YOUR OBJECTIVE:
Nothing but the lines from the one holding "Invitaciones de Boda (353, 2410)" to the final line of the listing below, both included, should be repeated, and each must match exactly. Omit pictures.
+ + + + + + +
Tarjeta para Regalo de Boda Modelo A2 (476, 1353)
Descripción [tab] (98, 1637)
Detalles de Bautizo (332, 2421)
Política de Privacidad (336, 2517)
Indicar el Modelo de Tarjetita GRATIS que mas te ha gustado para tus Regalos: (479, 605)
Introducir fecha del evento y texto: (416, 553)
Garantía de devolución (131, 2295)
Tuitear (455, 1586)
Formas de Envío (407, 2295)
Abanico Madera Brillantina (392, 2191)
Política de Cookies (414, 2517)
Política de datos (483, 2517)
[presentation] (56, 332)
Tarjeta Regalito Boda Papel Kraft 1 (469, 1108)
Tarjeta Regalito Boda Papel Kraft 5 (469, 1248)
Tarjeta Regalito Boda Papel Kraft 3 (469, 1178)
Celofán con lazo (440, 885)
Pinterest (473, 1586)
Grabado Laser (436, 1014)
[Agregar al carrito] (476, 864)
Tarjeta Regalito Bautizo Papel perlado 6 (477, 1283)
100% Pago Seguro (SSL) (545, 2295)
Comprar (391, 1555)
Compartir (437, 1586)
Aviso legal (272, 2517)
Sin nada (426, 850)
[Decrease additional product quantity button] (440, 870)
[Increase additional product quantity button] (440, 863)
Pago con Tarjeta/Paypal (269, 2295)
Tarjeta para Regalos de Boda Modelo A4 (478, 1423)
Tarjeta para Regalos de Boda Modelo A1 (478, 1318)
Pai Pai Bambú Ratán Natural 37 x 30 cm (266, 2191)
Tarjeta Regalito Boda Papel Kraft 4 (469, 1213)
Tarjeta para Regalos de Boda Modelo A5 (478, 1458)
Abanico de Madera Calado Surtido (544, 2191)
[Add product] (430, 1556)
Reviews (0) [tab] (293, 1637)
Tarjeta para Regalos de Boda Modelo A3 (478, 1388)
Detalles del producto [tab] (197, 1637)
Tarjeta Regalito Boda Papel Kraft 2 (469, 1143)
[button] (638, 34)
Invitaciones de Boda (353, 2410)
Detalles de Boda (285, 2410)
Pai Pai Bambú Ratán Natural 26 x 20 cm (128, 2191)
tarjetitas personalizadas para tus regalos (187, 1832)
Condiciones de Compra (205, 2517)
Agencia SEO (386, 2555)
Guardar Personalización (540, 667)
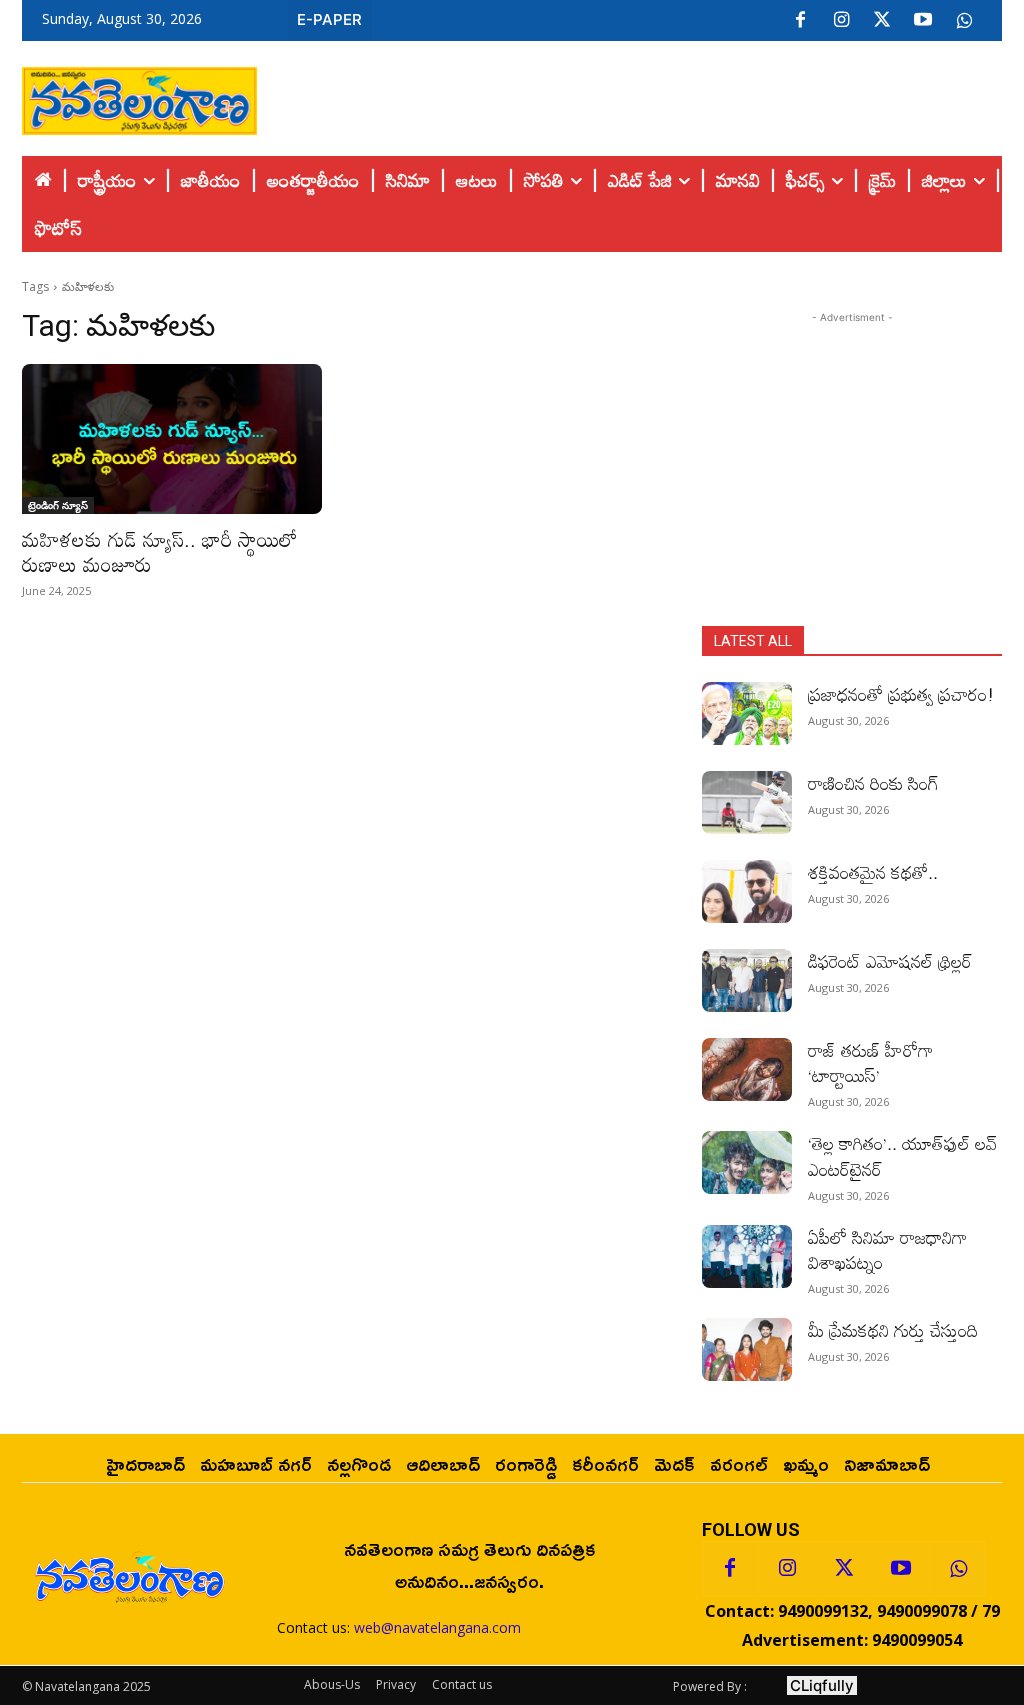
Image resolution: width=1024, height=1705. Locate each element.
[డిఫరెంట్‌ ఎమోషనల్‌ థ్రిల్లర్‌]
+ + + + + + +
FINAL ANSWER:
Invitaciones de Boda (353, 2410)
Detalles de Boda (285, 2410)
Pai Pai Bambú Ratán Natural 26 x 20 cm (128, 2191)
tarjetitas personalizadas para tus regalos (187, 1832)
Condiciones de Compra (205, 2517)
Agencia SEO (386, 2555)
Guardar Personalización (540, 667)
Image resolution: width=1024, height=1705. Locate each element.
[డిఫరెంట్‌ ఎమోషనల్‌ థ్రిల్లర్‌]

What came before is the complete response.